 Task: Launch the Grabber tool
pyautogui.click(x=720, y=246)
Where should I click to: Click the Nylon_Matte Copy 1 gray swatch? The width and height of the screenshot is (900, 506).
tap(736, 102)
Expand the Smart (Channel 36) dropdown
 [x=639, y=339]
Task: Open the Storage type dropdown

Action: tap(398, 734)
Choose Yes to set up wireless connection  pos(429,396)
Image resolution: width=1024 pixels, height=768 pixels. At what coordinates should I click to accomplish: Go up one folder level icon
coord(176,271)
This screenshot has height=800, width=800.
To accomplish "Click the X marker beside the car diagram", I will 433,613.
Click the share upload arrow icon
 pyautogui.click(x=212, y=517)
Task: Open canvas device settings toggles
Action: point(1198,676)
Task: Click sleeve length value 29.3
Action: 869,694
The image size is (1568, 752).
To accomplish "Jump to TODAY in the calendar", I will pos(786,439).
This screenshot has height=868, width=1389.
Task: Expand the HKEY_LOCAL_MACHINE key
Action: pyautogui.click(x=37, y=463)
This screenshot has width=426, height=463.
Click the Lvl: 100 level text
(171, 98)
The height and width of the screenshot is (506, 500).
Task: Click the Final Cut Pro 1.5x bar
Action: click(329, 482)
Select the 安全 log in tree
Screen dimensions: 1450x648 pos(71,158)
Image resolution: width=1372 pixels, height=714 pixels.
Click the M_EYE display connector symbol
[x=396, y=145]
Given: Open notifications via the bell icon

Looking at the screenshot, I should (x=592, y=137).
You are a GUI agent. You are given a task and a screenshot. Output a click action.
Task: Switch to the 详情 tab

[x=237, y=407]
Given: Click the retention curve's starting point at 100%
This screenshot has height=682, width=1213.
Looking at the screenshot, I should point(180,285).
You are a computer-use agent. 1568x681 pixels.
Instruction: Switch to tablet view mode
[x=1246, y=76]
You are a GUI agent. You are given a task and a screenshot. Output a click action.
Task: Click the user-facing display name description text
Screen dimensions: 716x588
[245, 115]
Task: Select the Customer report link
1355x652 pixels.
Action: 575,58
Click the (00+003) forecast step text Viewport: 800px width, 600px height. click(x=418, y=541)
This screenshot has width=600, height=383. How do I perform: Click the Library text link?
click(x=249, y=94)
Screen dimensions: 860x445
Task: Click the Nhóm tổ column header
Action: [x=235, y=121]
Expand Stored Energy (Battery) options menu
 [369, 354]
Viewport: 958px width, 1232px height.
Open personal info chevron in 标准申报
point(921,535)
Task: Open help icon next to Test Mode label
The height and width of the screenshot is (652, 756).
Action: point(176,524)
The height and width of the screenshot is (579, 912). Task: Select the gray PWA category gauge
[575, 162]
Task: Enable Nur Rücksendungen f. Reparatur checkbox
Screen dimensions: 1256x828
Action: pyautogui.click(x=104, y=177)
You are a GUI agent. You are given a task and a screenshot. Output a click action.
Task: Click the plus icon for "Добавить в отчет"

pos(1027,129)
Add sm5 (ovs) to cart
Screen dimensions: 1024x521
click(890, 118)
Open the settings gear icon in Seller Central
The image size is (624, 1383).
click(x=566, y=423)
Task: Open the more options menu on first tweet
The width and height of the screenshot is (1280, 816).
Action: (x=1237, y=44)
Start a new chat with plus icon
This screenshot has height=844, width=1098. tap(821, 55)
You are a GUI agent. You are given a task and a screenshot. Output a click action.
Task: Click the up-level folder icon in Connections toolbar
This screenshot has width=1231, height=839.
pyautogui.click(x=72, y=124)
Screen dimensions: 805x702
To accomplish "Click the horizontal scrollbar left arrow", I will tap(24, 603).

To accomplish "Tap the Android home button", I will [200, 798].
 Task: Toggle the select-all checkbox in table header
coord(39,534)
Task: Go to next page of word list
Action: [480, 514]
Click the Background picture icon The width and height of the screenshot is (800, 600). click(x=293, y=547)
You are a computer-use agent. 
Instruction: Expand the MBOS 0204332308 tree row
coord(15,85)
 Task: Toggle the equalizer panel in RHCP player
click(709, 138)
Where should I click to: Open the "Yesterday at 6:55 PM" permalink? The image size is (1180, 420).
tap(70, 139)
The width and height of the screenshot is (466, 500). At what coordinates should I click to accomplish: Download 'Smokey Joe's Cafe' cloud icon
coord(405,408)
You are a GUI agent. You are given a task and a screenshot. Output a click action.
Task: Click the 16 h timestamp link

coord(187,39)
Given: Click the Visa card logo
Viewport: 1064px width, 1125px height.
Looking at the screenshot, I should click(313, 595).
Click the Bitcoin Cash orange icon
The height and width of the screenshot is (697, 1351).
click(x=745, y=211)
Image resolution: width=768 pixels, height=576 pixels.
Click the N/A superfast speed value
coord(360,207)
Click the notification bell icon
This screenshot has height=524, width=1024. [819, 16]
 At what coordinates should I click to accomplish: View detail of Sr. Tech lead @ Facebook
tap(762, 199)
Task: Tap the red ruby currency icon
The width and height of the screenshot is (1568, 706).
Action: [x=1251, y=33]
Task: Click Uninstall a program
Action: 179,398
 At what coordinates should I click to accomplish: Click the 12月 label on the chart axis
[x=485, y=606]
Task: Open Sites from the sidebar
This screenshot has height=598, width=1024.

WHAT THE EXERCISE ASKS: Taking care to miss no line, set down the whole listing above exactly.

RESULT:
 Task: Launch the Grabber tool
pyautogui.click(x=720, y=246)
Where should I click to: Click the Nylon_Matte Copy 1 gray swatch? The width and height of the screenshot is (900, 506).
tap(736, 102)
Expand the Smart (Channel 36) dropdown
 [x=639, y=339]
Task: Open the Storage type dropdown

Action: tap(398, 734)
Choose Yes to set up wireless connection  pos(429,396)
Image resolution: width=1024 pixels, height=768 pixels. At what coordinates should I click to accomplish: Go up one folder level icon
coord(176,271)
This screenshot has height=800, width=800.
To accomplish "Click the X marker beside the car diagram", I will 433,613.
Click the share upload arrow icon
 pyautogui.click(x=212, y=517)
Task: Open canvas device settings toggles
Action: point(1198,676)
Task: Click sleeve length value 29.3
Action: 869,694
The image size is (1568, 752).
To accomplish "Jump to TODAY in the calendar", I will pos(786,439).
This screenshot has height=868, width=1389.
Task: Expand the HKEY_LOCAL_MACHINE key
Action: pyautogui.click(x=37, y=463)
This screenshot has width=426, height=463.
Click the Lvl: 100 level text
(171, 98)
The height and width of the screenshot is (506, 500).
Task: Click the Final Cut Pro 1.5x bar
Action: click(329, 482)
Select the 安全 log in tree
Screen dimensions: 1450x648 pos(71,158)
Image resolution: width=1372 pixels, height=714 pixels.
Click the M_EYE display connector symbol
[x=396, y=145]
Given: Open notifications via the bell icon

Looking at the screenshot, I should (x=592, y=137).
You are a GUI agent. You are given a task and a screenshot. Output a click action.
Task: Switch to the 详情 tab

[x=237, y=407]
Given: Click the retention curve's starting point at 100%
This screenshot has height=682, width=1213.
Looking at the screenshot, I should point(180,285).
You are a computer-use agent. 1568x681 pixels.
Instruction: Switch to tablet view mode
[x=1246, y=76]
You are a GUI agent. You are given a task and a screenshot. Output a click action.
Task: Click the user-facing display name description text
Screen dimensions: 716x588
[245, 115]
Task: Select the Customer report link
1355x652 pixels.
Action: 575,58
Click the (00+003) forecast step text Viewport: 800px width, 600px height. click(x=418, y=541)
This screenshot has width=600, height=383. How do I perform: Click the Library text link?
click(x=249, y=94)
Screen dimensions: 860x445
Task: Click the Nhóm tổ column header
Action: [x=235, y=121]
Expand Stored Energy (Battery) options menu
 [369, 354]
Viewport: 958px width, 1232px height.
Open personal info chevron in 标准申报
point(921,535)
Task: Open help icon next to Test Mode label
The height and width of the screenshot is (652, 756).
Action: point(176,524)
The height and width of the screenshot is (579, 912). Task: Select the gray PWA category gauge
[575, 162]
Task: Enable Nur Rücksendungen f. Reparatur checkbox
Screen dimensions: 1256x828
Action: pyautogui.click(x=104, y=177)
You are a GUI agent. You are given a task and a screenshot. Output a click action.
Task: Click the plus icon for "Добавить в отчет"

pos(1027,129)
Add sm5 (ovs) to cart
Screen dimensions: 1024x521
click(890, 118)
Open the settings gear icon in Seller Central
The image size is (624, 1383).
click(x=566, y=423)
Task: Open the more options menu on first tweet
The width and height of the screenshot is (1280, 816).
Action: (x=1237, y=44)
Start a new chat with plus icon
This screenshot has height=844, width=1098. tap(821, 55)
You are a GUI agent. You are given a task and a screenshot. Output a click action.
Task: Click the up-level folder icon in Connections toolbar
This screenshot has width=1231, height=839.
pyautogui.click(x=72, y=124)
Screen dimensions: 805x702
To accomplish "Click the horizontal scrollbar left arrow", I will tap(24, 603).

To accomplish "Tap the Android home button", I will [200, 798].
 Task: Toggle the select-all checkbox in table header
coord(39,534)
Task: Go to next page of word list
Action: [480, 514]
Click the Background picture icon The width and height of the screenshot is (800, 600). click(x=293, y=547)
You are a computer-use agent. 
Instruction: Expand the MBOS 0204332308 tree row
coord(15,85)
 Task: Toggle the equalizer panel in RHCP player
click(709, 138)
Where should I click to: Open the "Yesterday at 6:55 PM" permalink? The image size is (1180, 420).
tap(70, 139)
The width and height of the screenshot is (466, 500). At what coordinates should I click to accomplish: Download 'Smokey Joe's Cafe' cloud icon
coord(405,408)
You are a GUI agent. You are given a task and a screenshot. Output a click action.
Task: Click the 16 h timestamp link

coord(187,39)
Given: Click the Visa card logo
Viewport: 1064px width, 1125px height.
Looking at the screenshot, I should click(313, 595).
Click the Bitcoin Cash orange icon
The height and width of the screenshot is (697, 1351).
click(x=745, y=211)
Image resolution: width=768 pixels, height=576 pixels.
Click the N/A superfast speed value
coord(360,207)
Click the notification bell icon
This screenshot has height=524, width=1024. [819, 16]
 At what coordinates should I click to accomplish: View detail of Sr. Tech lead @ Facebook
tap(762, 199)
Task: Tap the red ruby currency icon
The width and height of the screenshot is (1568, 706).
Action: [x=1251, y=33]
Task: Click Uninstall a program
Action: 179,398
 At what coordinates should I click to accomplish: Click the 12月 label on the chart axis
[x=485, y=606]
Task: Open Sites from the sidebar
This screenshot has height=598, width=1024.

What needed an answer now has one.